Les offices religieux des Eglises évangéliques libres rassemblent chaque week-end deux fois plus de fidèles que ceux des Eglises protestantes, selon une étude du FNS. Le zèle missionnaire déployé par ces communautés en est la principale raison.
Dans le cadre du Programme national de recherche «Collectivités religieuses, Etat et société» (PNR 58), l’équipe de Jörg Stolz, de l’Université de Lausanne, a procédé au premier décompte des collectivités religieuses de Suisse, toutes orientations confondues.

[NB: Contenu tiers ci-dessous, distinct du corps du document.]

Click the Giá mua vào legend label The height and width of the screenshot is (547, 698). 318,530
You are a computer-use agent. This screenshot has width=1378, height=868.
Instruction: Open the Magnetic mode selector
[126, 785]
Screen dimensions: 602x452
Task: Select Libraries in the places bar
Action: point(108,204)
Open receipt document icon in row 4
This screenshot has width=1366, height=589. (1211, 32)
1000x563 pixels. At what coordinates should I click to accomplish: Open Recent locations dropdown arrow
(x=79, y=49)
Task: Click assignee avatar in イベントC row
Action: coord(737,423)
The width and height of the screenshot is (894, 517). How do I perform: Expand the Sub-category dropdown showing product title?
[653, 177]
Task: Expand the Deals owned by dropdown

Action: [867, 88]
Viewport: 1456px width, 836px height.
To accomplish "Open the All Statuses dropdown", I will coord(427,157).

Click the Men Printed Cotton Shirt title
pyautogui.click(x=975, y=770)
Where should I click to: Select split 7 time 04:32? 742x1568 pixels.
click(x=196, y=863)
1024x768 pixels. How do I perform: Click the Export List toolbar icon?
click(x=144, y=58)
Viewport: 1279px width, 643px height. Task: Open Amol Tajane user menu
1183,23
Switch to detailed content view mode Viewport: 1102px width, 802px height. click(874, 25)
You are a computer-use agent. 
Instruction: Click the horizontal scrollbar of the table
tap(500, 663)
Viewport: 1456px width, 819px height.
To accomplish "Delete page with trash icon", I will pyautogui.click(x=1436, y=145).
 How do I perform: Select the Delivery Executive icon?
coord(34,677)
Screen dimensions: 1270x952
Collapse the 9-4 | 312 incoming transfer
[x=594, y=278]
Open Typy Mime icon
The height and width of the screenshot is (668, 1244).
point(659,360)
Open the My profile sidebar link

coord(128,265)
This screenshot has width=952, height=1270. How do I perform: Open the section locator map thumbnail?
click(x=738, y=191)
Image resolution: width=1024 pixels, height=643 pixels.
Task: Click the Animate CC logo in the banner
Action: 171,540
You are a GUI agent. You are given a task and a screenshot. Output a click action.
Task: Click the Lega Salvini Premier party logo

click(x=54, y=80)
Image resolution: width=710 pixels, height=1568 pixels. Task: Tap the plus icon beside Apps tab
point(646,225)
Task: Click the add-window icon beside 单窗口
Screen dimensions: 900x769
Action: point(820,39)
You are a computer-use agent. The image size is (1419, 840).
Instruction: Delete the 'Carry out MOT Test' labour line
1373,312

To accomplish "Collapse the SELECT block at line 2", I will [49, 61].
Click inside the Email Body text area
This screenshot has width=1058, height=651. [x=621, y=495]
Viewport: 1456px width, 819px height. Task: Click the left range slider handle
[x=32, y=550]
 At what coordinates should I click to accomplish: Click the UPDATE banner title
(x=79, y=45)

Les chercheurs ont épluché listes et statistiques, interrogé des experts et des représentants des Eglises, pour obtenir un total de 5734 collectivités. Ils ont interviewés les responsables de 1040 d’entre elles.
Environ la moitié des communautés font partie de l’Eglise catholique romaine (30,5%) ou de l’Eglise protestante réformée (19,1%). Toutefois, les Eglises évangéliques libres sont beaucoup plus nombreuses que les collectivités de l’Eglise protestante (24,8%).
Tous pratiquants
Un résultat surprenant, car selon le recensement de 2000, seuls 2% des Suisses sont membres d’une Eglise libre. L’explication réside dans le fait que les membres de ces petites communautés pratiquent activement leur religion et la professent, écrit jeudi le Fonds national suisse (FNS) dans un communiqué.
Contrairement aux catholiques et aux protestants, les membres des Eglises libres assistent tous régulièrement au service religieux. Dans le cadre du sondage, les responsables des Eglises libres ont indiqué que leur dernier office religieux avait même réuni davantage de fidèles que de membres (soit un taux de participation de 111%). Or, chez les catholiques, le taux de participation n’était que de 4% et chez les protestants de 3%.